I am glad that, despite the hardships, we grew up understanding the value of things — and respecting our parents for what they sacrificed to make us who we are today. But it truly saddens me, and it is a genuine cause for concern, to see how children are raised now. I see modern-day parents whose parenting methods have swung to extremes. Their love for their children is, ironically, weakening them — leaving them without the inner frameworks they will need to navigate a demanding world. Today’s kids begin to rebel at the age of five. Blame the parents for letting things fall free. Perhaps because they want to give their children the very best, they fail to understand that making everything too convenient teaches a child nothing. Life is not a rainbow on which you go ice skating.
I write this because of a particular incident that happened recently in my apartment building. I had just returned from a long meeting — a hard day at work — and I had forgotten my keys. I rang the bell and waited for someone to open the door. While I stood there, I could hear the neighbour’s fifteen-year-old daughter yelling at her mother. It was as though something had possessed her — words that I have genuinely never heard come out of a child’s mouth.
“You f***ing b***h, you have no right to ask me what I’m doing. You f***ing a**hole, stay out of my business! I will pour gasoline and burn you while you sleep. I will cut you in two.”
I was banging on my own apartment door, desperate for someone to let me in. I wanted to shut myself inside and block it all out. Because it frightened me — genuinely frightened me — to think that these are the people who will one day run the world. It won’t be zombies we have to fear. It will be these children, turning against us for doing the right thing — or for what they have decided is the wrong thing.
In that moment, I tried to put myself in the mother’s shoes. The day she held that baby in her arms, kissed her on the forehead, and prayed for her to be gentle, kind, and forever loving. The day she made a silent promise to protect her and offer her the best of life. And now this is what that prayer has become.
I thought of how we were raised. If we so much as thought about answering back to our parents, the next moment they would not have hesitated to show us the door. The fear of losing their love — of being without the only two people in the world who truly cared — kept us grounded. That fear was not cruelty. It was a kind of love we were too young to understand.
That respect, that commitment from one human being to another, taught me what is truly important and how one must value things in life.
To all the parents reading this: in the name of love, do not destroy your children.
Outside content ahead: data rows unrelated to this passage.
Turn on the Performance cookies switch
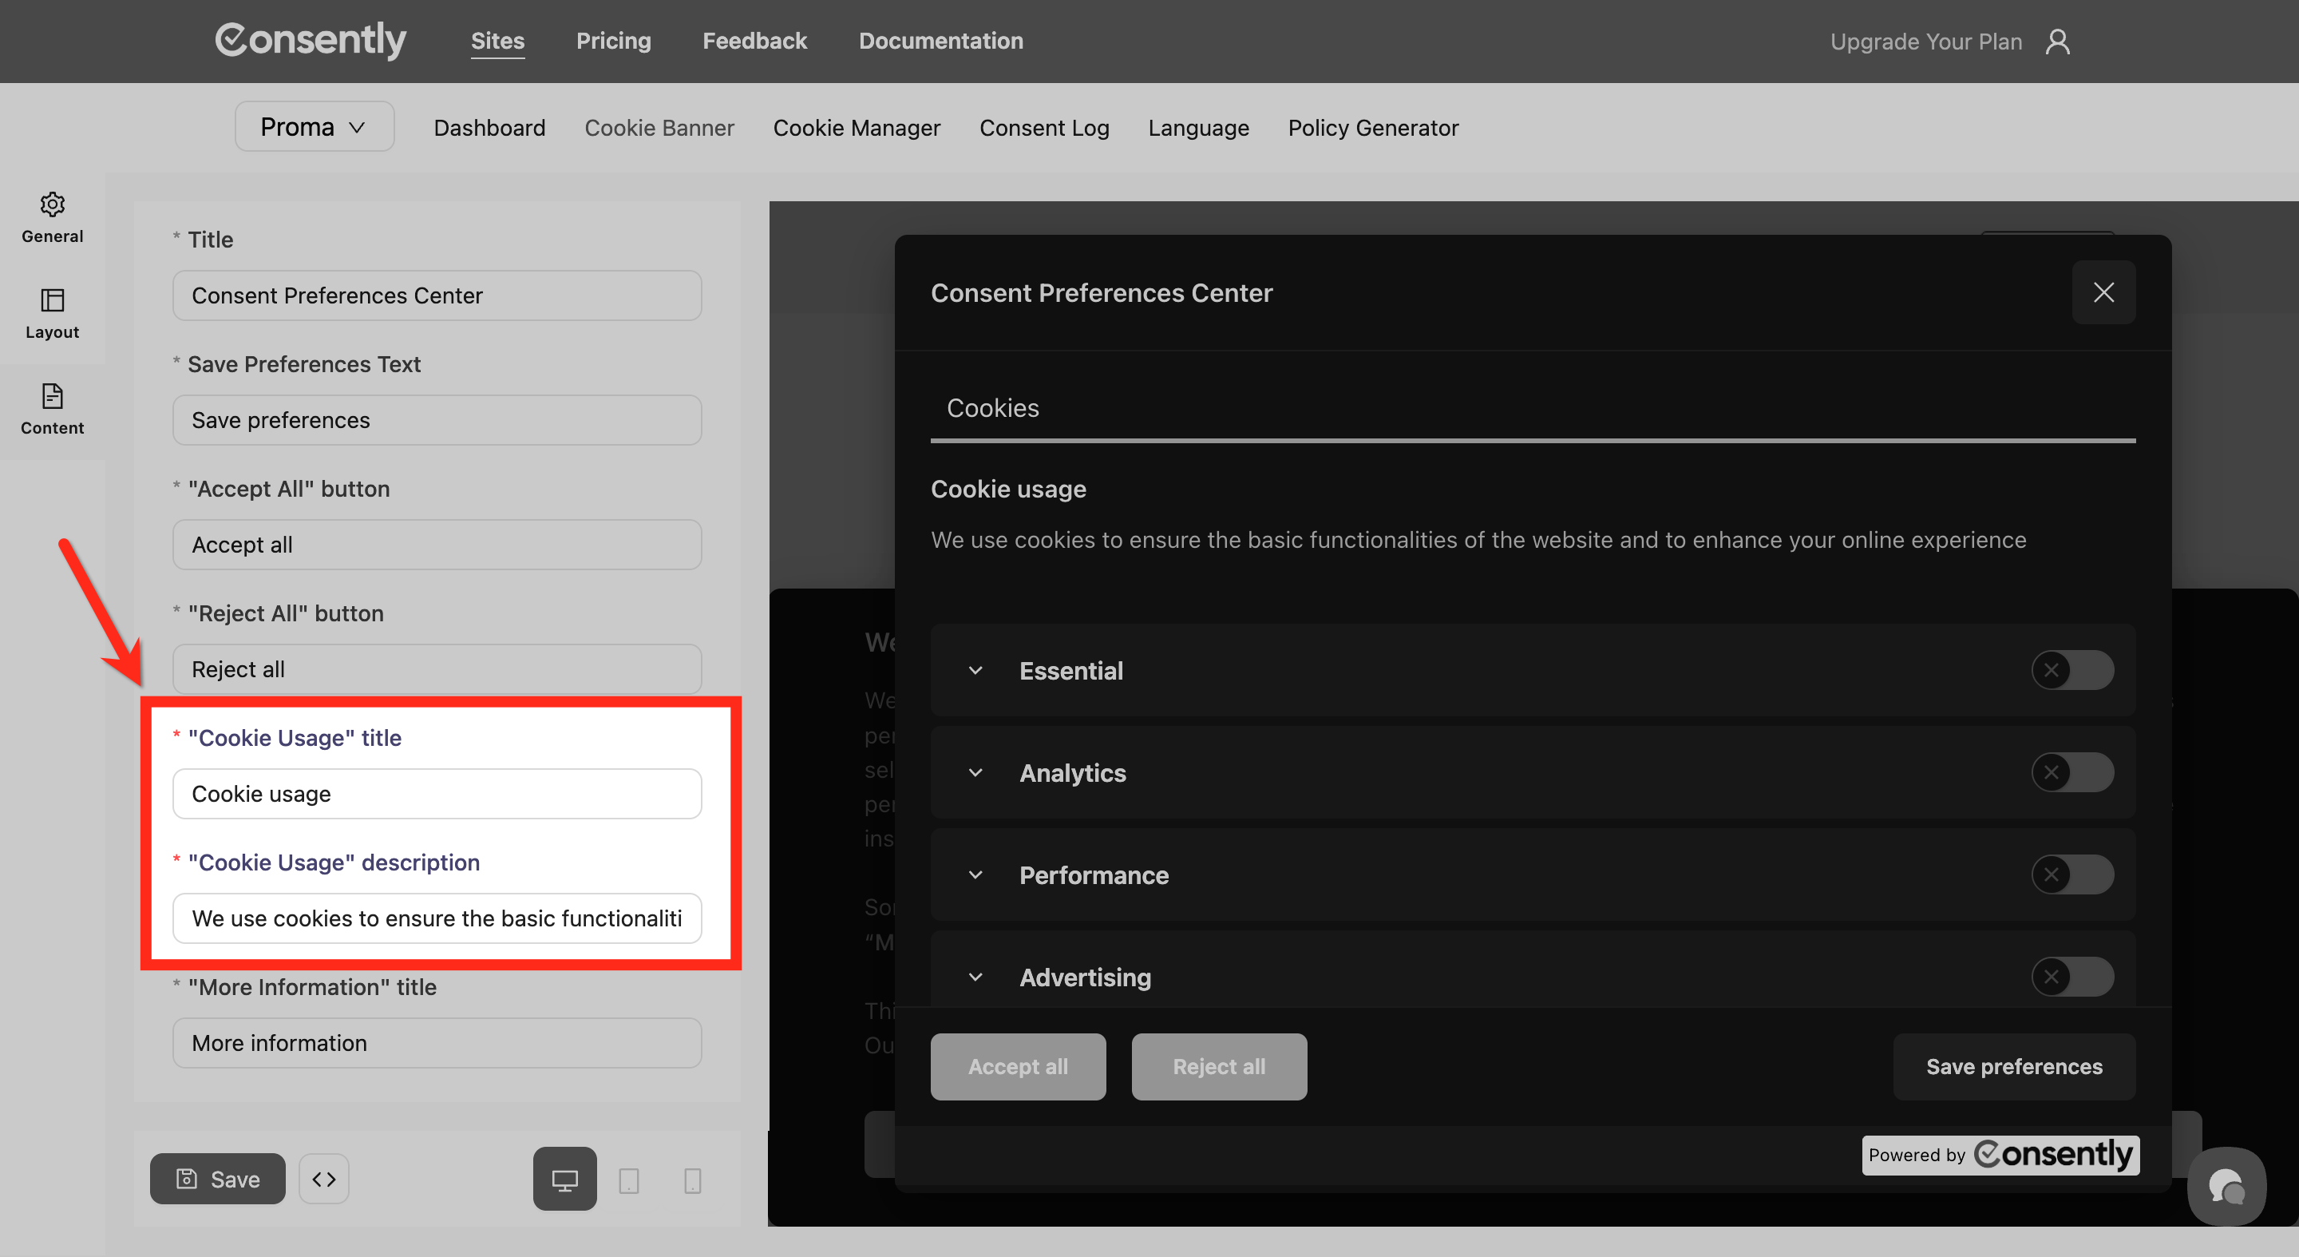Image resolution: width=2299 pixels, height=1257 pixels. [x=2071, y=875]
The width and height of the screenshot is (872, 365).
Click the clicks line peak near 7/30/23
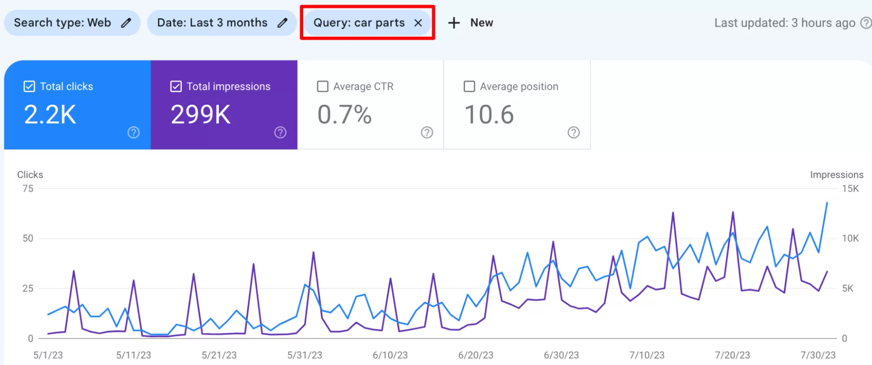coord(827,203)
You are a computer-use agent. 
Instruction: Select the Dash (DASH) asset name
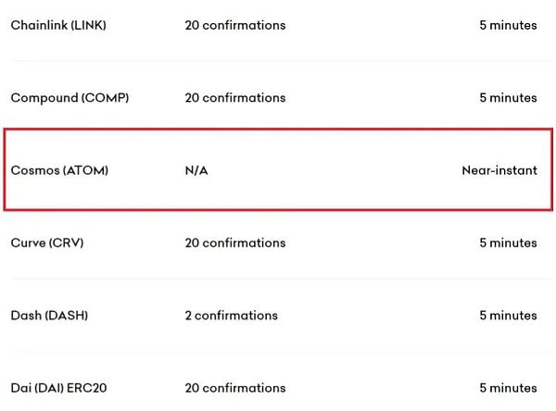click(49, 315)
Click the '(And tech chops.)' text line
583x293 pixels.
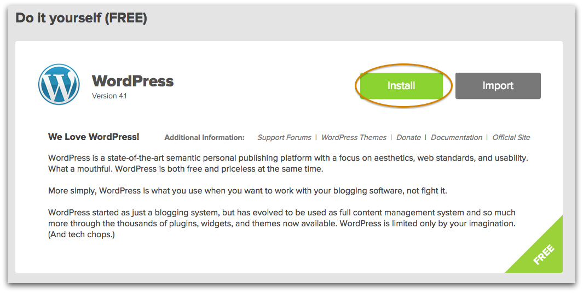[82, 235]
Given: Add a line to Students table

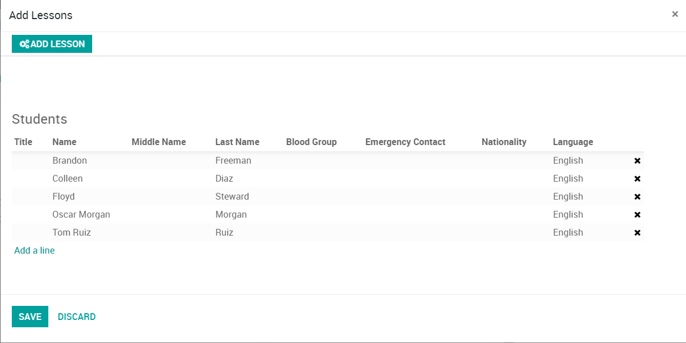Looking at the screenshot, I should (34, 250).
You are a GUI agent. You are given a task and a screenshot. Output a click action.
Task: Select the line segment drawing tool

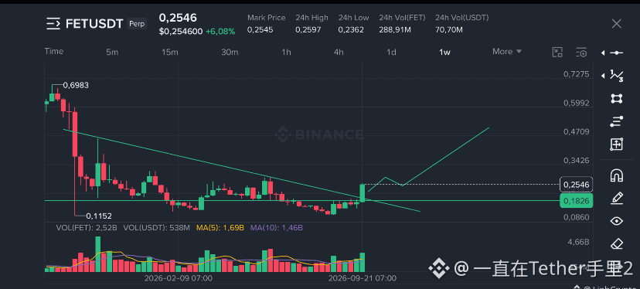pos(616,53)
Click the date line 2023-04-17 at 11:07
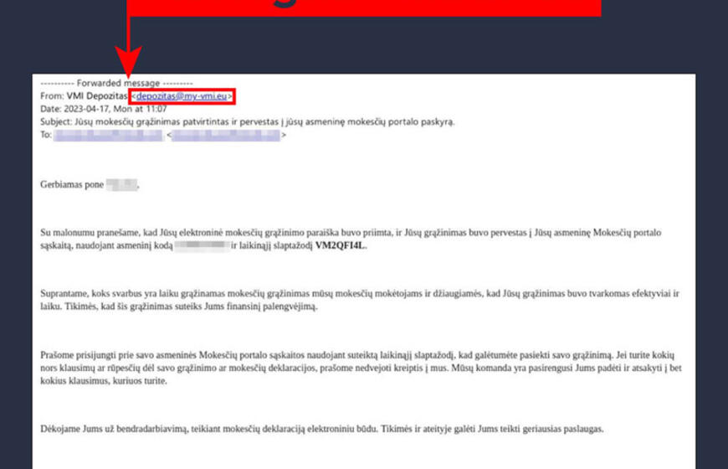Viewport: 728px width, 469px height. point(104,109)
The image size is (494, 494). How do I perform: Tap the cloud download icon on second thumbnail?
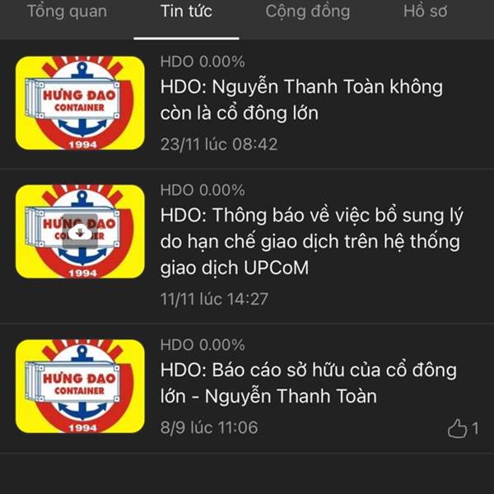(x=80, y=231)
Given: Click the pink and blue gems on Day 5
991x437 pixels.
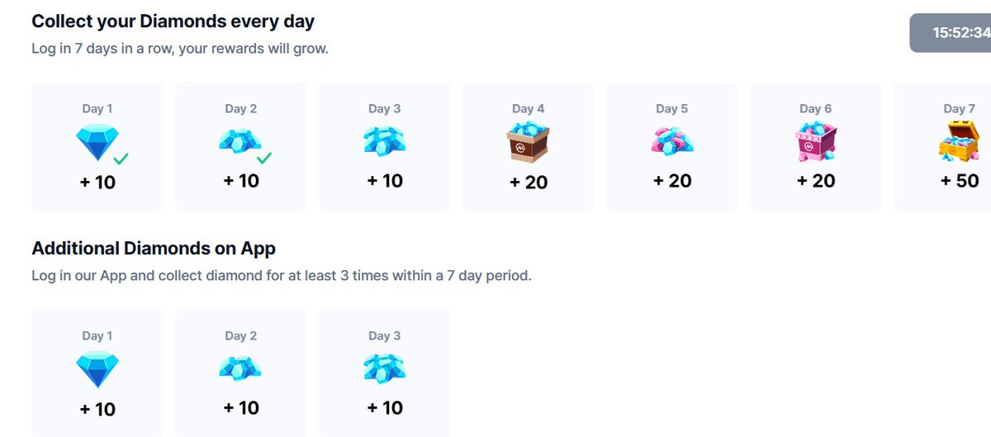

They are shaped by everything they see and hear, and right now they are absorbing the bad and filtering out the good. I am not suggesting you raise your children like an Amish household. But when you give them something — anything — make them understand its value. Relate it to life. When your child throws food at your face, let them go hungry for a meal so they understand what it means for a child out there to pray that someone throws a piece of bread at them. Sometimes, tough love and necessary boundaries are the most honest gifts you can offer.
Consider it, if only because you care about raising a good human being.